COMPITI:
1. Secondo il brano su geopolitica e situazione italiana, di quanti punti è crollato il PIL?
2. Elenca tutti gli aspetti con cui il brano su geopolitica e situazione italiana descrive la situazione debole e debitoria da cui si gioca la partita.
3. Scrivi il seguito del brano su geopolitica e situazione italiana, a partire dalla sua ultima frase.

TESTO DELL'ESERCIZIO:

Geopolitica e geoeconomia a livello planetario esprimono situazioni differenti ma quasi ovunque dense di criticità: ciò non aiuta a far valere le alleanze, se mai espone al rischio di politiche espansive che possono egemonizzare i mercati partendo da punti di forza consolidati.

L’inazione ed il rinvio, anche da parte italiana, anzi soprattutto da parte nostra, non sono buone scelte specie se si gioca la partita da una situazione debole e debitoria, con un PIL crollato di almeno 8 punti, l’ascensore sociale fermo, la crescente chiusura di aziende, il sistema formativo bloccato e in attesa di una difficile ripartenza, il lavoro che non c’è, la fuga dei giovani all’estero.

RIGHE FORNITE:
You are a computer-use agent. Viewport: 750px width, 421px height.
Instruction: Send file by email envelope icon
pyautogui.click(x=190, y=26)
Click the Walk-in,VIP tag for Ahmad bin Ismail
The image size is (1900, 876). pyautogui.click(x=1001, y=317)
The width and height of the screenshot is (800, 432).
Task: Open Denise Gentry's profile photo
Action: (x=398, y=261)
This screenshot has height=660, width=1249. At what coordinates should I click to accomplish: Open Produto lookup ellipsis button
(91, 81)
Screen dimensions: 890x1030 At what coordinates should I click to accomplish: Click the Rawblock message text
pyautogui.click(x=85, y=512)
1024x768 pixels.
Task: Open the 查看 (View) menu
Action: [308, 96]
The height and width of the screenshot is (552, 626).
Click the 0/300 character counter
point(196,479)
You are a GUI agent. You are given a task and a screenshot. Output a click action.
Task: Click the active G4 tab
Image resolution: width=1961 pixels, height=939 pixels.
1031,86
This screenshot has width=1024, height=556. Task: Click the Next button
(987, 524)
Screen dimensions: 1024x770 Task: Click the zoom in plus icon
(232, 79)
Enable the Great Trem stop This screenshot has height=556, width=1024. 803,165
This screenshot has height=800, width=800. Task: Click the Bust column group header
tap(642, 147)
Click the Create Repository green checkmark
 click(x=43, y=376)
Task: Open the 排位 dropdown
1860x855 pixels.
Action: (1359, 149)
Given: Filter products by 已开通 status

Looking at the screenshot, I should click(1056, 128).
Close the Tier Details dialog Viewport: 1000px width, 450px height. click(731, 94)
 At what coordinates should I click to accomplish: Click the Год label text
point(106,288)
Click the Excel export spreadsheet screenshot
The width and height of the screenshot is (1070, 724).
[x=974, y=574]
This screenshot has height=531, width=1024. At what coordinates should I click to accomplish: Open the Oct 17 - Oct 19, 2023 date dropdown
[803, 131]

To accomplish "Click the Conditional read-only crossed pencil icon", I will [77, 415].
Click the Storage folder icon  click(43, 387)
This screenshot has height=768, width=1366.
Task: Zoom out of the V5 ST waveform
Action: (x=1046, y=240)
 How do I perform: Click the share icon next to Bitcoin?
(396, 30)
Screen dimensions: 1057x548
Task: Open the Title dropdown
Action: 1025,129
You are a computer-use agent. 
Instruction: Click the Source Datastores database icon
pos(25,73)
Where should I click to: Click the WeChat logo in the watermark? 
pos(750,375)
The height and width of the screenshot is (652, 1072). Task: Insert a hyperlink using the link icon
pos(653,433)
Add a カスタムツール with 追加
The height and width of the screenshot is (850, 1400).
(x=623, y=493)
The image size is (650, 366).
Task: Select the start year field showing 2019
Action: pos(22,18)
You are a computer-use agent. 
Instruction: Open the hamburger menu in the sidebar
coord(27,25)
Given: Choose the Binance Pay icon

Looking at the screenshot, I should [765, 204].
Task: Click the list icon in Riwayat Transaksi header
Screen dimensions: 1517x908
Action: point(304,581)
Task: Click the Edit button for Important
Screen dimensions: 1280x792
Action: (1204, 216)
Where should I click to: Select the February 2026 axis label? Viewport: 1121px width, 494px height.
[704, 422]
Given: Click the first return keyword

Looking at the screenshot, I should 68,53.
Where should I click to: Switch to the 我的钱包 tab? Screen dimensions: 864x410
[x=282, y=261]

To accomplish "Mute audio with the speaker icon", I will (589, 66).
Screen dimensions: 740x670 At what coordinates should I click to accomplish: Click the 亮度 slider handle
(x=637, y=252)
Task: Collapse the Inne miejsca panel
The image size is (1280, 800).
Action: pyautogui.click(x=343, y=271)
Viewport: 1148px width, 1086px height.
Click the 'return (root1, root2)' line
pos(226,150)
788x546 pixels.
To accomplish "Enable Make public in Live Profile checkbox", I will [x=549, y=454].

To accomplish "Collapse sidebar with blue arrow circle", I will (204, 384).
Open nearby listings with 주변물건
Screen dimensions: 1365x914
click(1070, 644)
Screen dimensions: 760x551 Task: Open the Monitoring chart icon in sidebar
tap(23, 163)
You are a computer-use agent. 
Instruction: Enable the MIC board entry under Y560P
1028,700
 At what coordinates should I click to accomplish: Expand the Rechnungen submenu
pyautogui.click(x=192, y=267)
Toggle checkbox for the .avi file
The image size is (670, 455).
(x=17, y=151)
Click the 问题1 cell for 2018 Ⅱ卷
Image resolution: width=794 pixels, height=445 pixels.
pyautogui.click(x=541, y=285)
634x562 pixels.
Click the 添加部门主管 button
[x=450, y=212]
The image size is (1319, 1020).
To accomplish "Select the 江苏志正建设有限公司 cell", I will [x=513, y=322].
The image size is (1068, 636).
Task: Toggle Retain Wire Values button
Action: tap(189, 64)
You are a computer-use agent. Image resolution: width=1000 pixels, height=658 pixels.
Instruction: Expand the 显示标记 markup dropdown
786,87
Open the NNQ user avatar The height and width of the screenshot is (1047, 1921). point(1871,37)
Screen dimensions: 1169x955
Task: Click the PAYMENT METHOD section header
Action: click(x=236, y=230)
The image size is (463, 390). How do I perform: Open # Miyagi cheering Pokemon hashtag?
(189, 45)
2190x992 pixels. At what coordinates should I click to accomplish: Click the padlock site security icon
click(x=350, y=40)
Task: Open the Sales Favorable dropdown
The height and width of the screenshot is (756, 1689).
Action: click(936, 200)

RISPOSTE AI COMPITI:
1. Di almeno 8 punti.

2.
- il PIL crollato di almeno 8 punti
- l'ascensore sociale fermo
- la crescente chiusura di aziende
- il sistema formativo bloccato e in attesa di una difficile ripartenza
- il lavoro che non c'è
- la fuga dei giovani all'estero

3.
L’azione di governo manca di compattezza e uniformità di vedute all’interno della duale alleanza che la sostiene in modo tremabondo e incerto: di conseguenza è orfana di una visione d’insieme e di modelli espansivi da proporre, valga per tutti l’esempio della vicenda del MES, sul quale ci sono nella compagine governativa divergenze polarizzate di opinioni che riverberano in Europa una condizione di incertezza e di attendismo che rischia di procrastinarsi fino all’autunno.

Mentre il Paese langue e attende decisioni e immissione di liquidità nel sistema produttivo ci si affida ancora una volta al metodo dei bonus ‘una tantum’ che rischiano di diventare, nel Paese dei diritti acquisiti, elargizioni a perdere “una semper”: l’abbiamo già scritto, l’Italia è il Paese delle mance e dei bonus senza controllo. Lo vediamo anche nella vicenda dei navigator e del reddito di cittadinanza.

Ciò dimostra una gestione acefala e priva di una prospettiva di uscita dalla crisi.

Mancano esattamente le idee e la visione che Mario Draghi ha saputo esprimere nella lunga e provvidenziale per noi, guida della BCE.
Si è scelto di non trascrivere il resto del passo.